Registered: 12/20/99
Posts: 75
Loc: Calgary,Canada
Now I have same question as Mr. Giammarco Negrini for applying a static seismic g-factor.
I generally have used UBC94 Section 1630 , equation(30-1) for the piping component. However UBC97 changed this equation as UBC Section 1632, equation(32-2). Also, I am very confused since new Code seismic force is jumped to twice than old one.
The major differences between UBC97 and UBC94 are as follows ;

-Static equivalent g-factor is approximately twice than old Code for same seismic zone with hx/hr=1.
-UBC 97 add the Load combinations using allowable stress design.
-The load combinations using strength design is changed with less seismic load multiply factor, for instance ; UBC97 Section 1612.2.1, equation(12-6).

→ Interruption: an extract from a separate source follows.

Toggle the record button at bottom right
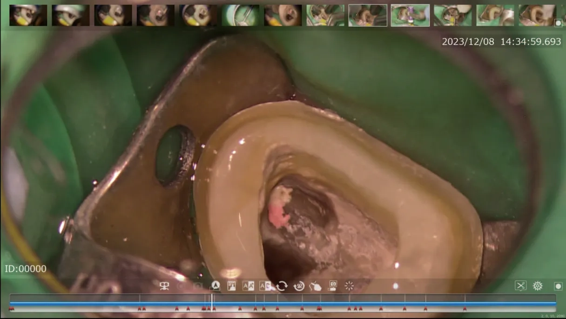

I think the piping stress engineer should use UBC97, equation(32-2) with individual piping support location on structure. Also, I suspect that new Code seismic load factor is suddenly twice than before is due to some different conception in load combination.
Please let me know the basis why Mr.Richard Ay recommend that UBC Section 1634.5 can be applied for piping component as seismic force calculation. Also, I would like to confirm which equation is applicable for piping components.

Soon Ryang, WEE

Posted by Giammarco Negrini on November 16, 1999 at 17:29:58:

:I need to know what section of UBC'97 concerns piping.
:I suppose Section 1632, but I need a confirmation.

:Many thanks in advance.

Posted by Richard Ay on November 16, 1999 at 17:48:37:

:In Reply to: UBC code section for piping analysis posted by Giammarco Negrini on
November 16, 1999 at 17:29:58:

:I would use 1634.5 for piping systems.

:Richard Ay (COADE, Inc.)

Posted by Giammarco Negrini

: I need to know what section of UBC'97 should be used
: to define seismic forces acting on piping system.
: I generally refer to section 1632 formula (32-2)
: assuming (hx/hr)=1.

: Many thank for Your comments.


[This message has been edited by Soon Ryang, WEE (edited December 21, 1999).]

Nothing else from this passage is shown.